**WRITTEN INSTRUCTION**. Copy the stretch of items from the line that contains "This screenshot has height=456, width=809." through the line that contains "point(757,716)", reproducing each line without any change.

**MATERIAL TO PROCESS**.
......

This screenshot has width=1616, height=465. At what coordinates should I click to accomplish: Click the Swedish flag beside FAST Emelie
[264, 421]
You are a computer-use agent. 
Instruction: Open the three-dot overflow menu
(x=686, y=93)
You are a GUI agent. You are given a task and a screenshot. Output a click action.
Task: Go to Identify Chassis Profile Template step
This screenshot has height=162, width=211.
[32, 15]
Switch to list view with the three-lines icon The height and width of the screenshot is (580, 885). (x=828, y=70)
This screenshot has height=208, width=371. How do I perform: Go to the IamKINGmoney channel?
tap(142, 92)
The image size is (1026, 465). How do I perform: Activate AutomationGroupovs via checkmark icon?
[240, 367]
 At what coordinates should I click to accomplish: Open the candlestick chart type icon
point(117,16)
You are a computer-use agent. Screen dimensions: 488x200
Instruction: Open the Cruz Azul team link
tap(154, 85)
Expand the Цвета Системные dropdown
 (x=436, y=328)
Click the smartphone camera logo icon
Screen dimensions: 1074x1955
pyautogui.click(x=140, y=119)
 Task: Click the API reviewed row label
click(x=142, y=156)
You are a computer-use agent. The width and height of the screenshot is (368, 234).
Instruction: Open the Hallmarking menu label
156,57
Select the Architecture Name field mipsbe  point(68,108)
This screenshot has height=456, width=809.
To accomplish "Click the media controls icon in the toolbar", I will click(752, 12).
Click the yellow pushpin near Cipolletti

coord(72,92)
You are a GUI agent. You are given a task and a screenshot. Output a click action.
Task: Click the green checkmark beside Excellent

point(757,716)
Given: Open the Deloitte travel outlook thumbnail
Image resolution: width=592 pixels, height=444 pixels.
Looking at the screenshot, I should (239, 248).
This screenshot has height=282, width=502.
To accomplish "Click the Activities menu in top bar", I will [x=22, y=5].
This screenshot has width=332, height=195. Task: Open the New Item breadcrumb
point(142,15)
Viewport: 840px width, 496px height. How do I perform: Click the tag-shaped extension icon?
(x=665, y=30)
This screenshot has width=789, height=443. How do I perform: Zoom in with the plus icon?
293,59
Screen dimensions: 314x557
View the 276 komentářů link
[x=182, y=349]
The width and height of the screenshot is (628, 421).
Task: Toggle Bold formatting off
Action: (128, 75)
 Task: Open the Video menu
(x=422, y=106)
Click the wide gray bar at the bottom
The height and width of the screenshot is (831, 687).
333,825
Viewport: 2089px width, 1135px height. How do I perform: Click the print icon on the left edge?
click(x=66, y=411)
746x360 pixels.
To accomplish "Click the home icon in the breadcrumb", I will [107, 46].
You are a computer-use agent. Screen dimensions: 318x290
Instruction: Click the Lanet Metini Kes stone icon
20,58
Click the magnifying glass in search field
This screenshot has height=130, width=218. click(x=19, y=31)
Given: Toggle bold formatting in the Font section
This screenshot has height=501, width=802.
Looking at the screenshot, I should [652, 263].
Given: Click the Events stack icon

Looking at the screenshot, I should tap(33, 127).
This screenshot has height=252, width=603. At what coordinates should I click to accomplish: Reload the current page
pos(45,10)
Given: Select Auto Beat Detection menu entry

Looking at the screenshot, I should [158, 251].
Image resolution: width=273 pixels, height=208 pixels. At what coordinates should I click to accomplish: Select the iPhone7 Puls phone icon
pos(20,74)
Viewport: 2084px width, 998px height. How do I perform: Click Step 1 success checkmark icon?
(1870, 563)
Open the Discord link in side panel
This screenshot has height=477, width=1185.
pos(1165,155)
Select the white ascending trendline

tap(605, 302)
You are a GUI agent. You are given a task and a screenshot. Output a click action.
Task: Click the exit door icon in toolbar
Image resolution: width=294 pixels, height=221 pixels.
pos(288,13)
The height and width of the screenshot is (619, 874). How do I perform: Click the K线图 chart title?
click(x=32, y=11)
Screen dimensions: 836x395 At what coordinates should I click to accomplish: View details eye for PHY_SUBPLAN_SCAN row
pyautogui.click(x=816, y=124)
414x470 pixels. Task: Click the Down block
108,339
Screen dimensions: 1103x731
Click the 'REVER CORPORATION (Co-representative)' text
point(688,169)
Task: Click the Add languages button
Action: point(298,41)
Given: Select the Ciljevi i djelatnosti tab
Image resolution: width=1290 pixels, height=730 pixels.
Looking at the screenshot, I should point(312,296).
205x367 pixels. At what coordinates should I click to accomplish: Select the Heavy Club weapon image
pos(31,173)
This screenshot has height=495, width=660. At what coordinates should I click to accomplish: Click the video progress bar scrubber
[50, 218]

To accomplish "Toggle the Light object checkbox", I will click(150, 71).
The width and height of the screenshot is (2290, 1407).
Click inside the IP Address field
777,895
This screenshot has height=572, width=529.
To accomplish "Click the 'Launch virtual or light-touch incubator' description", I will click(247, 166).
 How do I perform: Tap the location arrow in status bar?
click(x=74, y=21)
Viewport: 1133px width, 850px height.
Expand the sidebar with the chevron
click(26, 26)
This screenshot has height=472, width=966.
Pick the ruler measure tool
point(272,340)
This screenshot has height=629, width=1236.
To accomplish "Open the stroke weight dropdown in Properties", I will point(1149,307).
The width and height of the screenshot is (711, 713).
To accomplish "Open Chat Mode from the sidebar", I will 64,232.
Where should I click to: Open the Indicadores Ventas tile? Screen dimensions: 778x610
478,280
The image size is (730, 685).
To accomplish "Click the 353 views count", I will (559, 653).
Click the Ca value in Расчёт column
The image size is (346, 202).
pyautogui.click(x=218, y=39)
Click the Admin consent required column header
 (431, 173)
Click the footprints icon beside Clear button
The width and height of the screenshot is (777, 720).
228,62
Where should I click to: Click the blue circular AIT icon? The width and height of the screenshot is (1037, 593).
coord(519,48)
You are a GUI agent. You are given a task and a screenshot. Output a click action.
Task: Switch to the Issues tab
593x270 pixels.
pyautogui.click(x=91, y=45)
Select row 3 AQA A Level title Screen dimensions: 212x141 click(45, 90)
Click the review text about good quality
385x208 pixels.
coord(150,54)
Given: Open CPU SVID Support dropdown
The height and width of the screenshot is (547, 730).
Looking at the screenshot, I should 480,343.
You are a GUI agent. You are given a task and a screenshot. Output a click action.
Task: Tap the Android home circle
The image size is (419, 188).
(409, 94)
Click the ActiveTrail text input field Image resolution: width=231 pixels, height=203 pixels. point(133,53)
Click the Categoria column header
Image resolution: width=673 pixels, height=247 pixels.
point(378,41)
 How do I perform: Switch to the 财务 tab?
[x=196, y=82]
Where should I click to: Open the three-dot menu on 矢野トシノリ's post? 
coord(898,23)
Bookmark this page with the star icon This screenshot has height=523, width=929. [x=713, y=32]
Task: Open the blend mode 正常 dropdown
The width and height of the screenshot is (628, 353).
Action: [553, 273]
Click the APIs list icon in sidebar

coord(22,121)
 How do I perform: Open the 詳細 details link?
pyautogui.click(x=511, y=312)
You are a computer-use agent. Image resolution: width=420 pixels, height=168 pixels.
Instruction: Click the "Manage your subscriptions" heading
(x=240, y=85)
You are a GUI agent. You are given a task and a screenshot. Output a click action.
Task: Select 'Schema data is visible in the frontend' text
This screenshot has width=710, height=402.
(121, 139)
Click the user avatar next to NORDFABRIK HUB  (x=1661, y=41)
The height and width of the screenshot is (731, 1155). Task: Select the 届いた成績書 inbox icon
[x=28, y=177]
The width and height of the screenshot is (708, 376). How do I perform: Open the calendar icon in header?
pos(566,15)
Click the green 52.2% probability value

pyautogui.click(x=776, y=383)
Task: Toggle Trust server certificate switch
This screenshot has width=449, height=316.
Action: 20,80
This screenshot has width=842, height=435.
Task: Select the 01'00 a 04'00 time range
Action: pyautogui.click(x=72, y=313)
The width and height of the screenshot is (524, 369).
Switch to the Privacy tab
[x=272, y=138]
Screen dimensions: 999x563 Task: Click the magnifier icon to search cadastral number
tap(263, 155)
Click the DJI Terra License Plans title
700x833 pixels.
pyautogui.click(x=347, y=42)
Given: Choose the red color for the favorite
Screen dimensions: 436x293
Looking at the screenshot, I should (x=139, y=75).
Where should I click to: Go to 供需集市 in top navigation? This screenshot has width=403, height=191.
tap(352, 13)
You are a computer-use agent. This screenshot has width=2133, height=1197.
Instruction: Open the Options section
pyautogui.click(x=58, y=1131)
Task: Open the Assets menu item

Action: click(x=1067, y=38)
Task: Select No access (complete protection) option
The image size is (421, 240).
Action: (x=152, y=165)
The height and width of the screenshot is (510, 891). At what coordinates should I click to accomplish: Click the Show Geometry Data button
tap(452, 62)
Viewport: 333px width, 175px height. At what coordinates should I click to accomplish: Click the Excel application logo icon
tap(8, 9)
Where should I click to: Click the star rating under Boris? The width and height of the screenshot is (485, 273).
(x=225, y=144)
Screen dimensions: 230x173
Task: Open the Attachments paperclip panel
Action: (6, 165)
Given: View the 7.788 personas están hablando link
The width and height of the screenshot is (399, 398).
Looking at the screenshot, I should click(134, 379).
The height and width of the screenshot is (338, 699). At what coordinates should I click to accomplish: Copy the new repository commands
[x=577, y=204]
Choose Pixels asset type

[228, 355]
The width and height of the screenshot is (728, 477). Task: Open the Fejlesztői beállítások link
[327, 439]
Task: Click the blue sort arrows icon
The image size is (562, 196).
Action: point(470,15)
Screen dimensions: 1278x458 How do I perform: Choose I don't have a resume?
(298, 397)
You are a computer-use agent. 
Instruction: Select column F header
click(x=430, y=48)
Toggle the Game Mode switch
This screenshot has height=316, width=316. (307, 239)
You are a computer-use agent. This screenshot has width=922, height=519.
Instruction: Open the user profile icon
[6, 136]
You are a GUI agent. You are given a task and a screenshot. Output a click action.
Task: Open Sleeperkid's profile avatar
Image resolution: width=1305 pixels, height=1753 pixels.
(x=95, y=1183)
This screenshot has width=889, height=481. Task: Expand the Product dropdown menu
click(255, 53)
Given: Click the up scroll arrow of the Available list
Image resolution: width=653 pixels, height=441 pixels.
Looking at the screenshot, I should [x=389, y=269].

......

**THE RESPONSE**.
This screenshot has height=456, width=809.
To accomplish "Click the media controls icon in the toolbar", I will click(752, 12).
Click the yellow pushpin near Cipolletti

coord(72,92)
You are a GUI agent. You are given a task and a screenshot. Output a click action.
Task: Click the green checkmark beside Excellent

point(757,716)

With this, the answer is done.